Archive

Posts Tagged ‘visualization’

Visualizing Graphs

September 18, 2016 1 comment

Previously

Walking the Eule Path: Intro

Generating and Visualizing Graphs

I can hardly overemphasize the importance of visusalizations. Many a bug had been immediately spotted just by looking at a visual of a complex data structure. I therefore decided to add visuals to the project as soon as the DirectedGraph class was born.

Code & Prerequisits

Code is on GitHub.

  1. GraphViz: install and add the bin directory to the PATH
  2. EmguCV v3.1: install and add the bin directory to the PATH

DrawGraph

This is a small auxiliary component I wrote to make all future visualizations possible. And here is a sidebar. I didn’t want to write this component. I am not a fan of re-writing something that was written a hundred times before me, so the first thing I did was look for something similar I could use. Sure enough, I found a few things. How can I put it? Software engineering is great, but boy, do we tend to overengineer things! I know, I’m guilty of the same thing myself. All I wanted from the library was an ability to receive a text file written in GraphViz DSL, and get on the output a .png containing the picture of the graph. Just a very simple GraphViz driver, nothing more.

One library had me instantiate 3 (three!) classes, another developed a whole API of its own to build the GraphViz file… I ended up writing my own component, it has precisely 47 lines of code. the last 4 lines are aliasing a single function that does exactly what I wanted. It creates the png file and then immediately invokes the EmguCV image viewer to show it. After we’re done, it cleans up after itself, deleting the temporary png file. Here it is.

Taking it for a Ride

Just to see this work…
Another digression. Love the new feature that generates all the “#r” instructions for F# scripts and sticks them into one file! Yes, this one! Right-click on “References” in an F# project:

generaterefs.

And the generated scripts auto-update as you recompile with new references! A+ for the feature, thank you so much.

Comes with a small gotcha, though: sometimes it doesn’t get the order of references quite right and then errors complaining of references not being loaded appear in the interactive. I spent quite a few painful hours wondering how is it that this reference was not loaded, when here it is! Then I realized: it was being loaded AFTER it was required by references coming after it).

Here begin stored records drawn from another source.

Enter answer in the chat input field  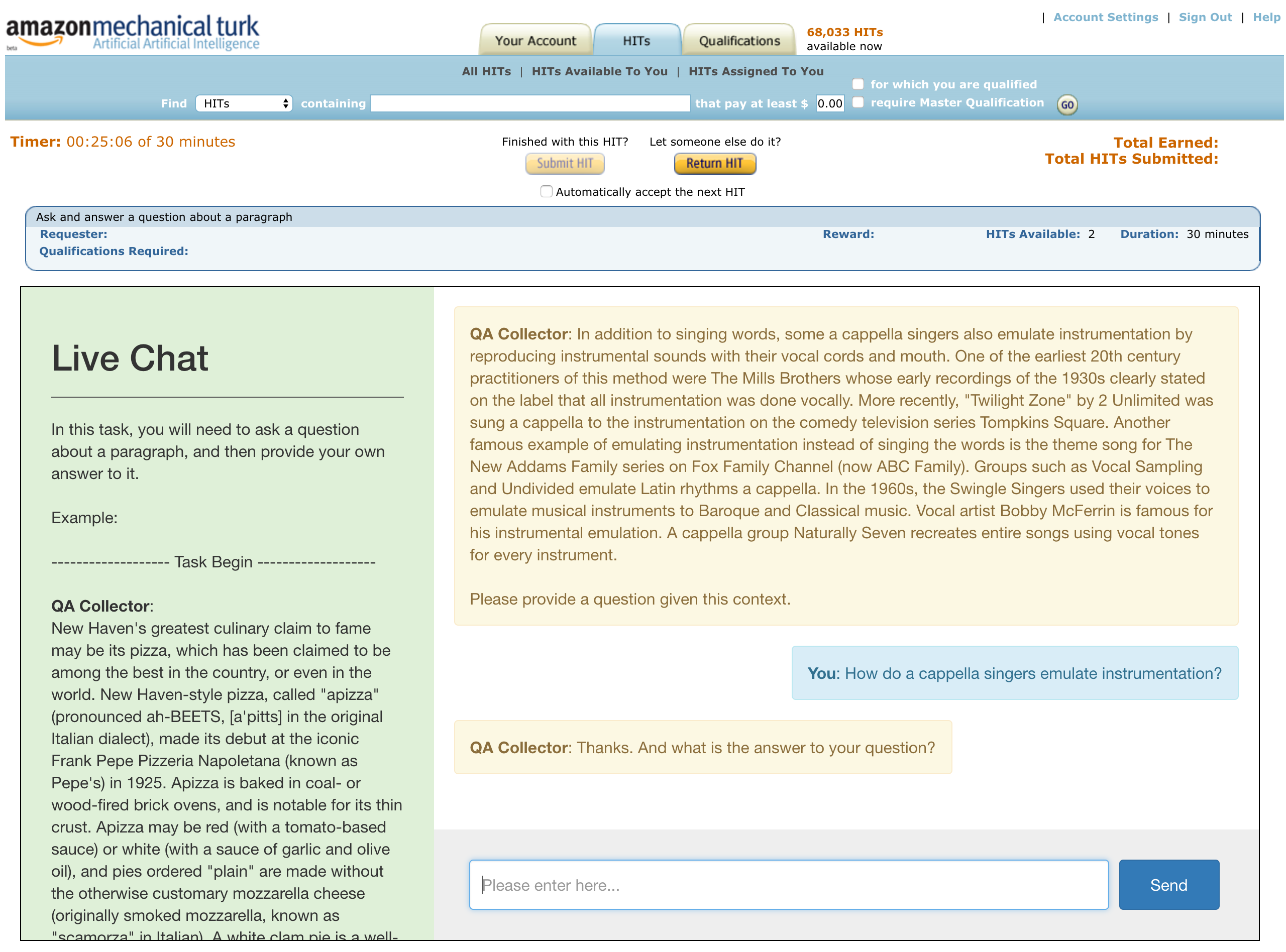pyautogui.click(x=789, y=884)
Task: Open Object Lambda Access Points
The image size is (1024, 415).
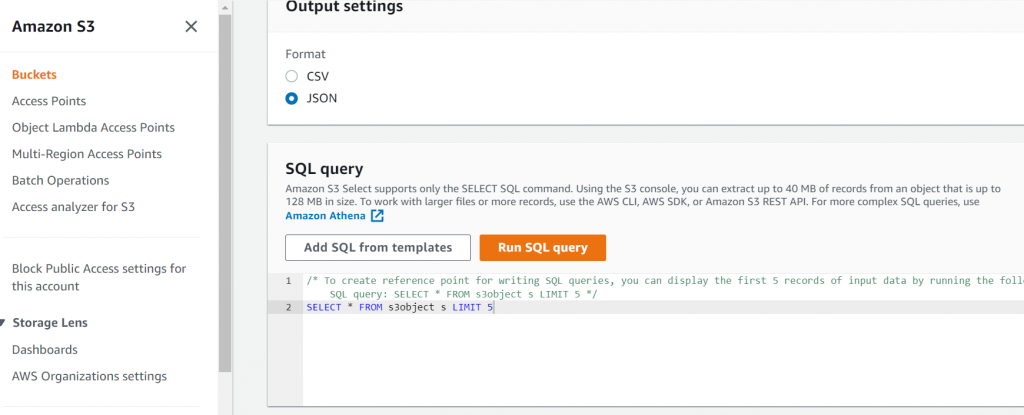Action: (93, 128)
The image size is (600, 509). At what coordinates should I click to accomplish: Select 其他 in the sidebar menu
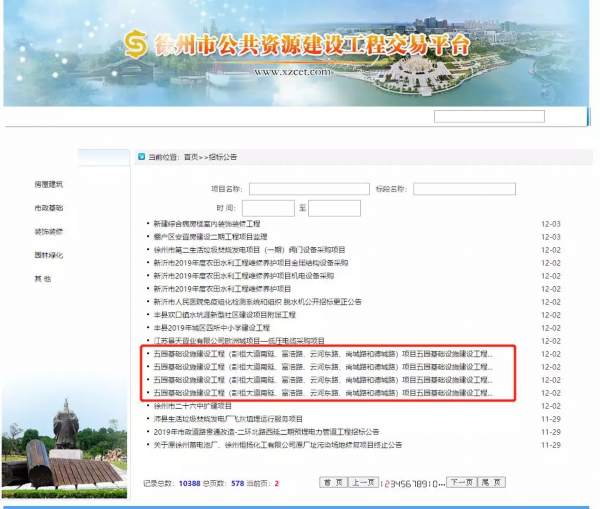[43, 279]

#load "load-project-release.fsx"
open DrawGraph

createGraph "digraph{a->b; b->c; 2->1; d->b; b->b; a->d}" "dot.exe" None

initial

Cool. Now I can take this and use my own function to generate a graph from a string adjacency list, visualize it, and even view some of its properties. Sort of make the graph “palpable”:

let sparse = ["a -> b, c, d"; "b -> a, c"; "d -> e, f"; "e -> f"; "1 -> 2, 3"; "3 -> 4, 5"; "x -> y, z"; "2 -> 5"]
let grs = StrGraph.FromStrings sparse

grs.Visualize(clusters = true)

clusters

StrGraph.FromStrings does exactly what it says: it generates a graph from a sequence of strings, formatted like the sparse list above.
My Visualize function is a kitchen sink for all kinds of visuals, driven by its parameters. In the above example, it invokes graph partitioning to clearly mark connected components.

It is important to note, that this functionality was added to the visualizer not because I wanted to see connected components more clearly, but as a quick way to ensure that my partitioning implementation was indeed working correctly.

Generating Data and Looking at It

Now we have a class that builds graphs and even lets us look at them, so where do we get these graphs? The easiest thing (seemed at the time) was to create them.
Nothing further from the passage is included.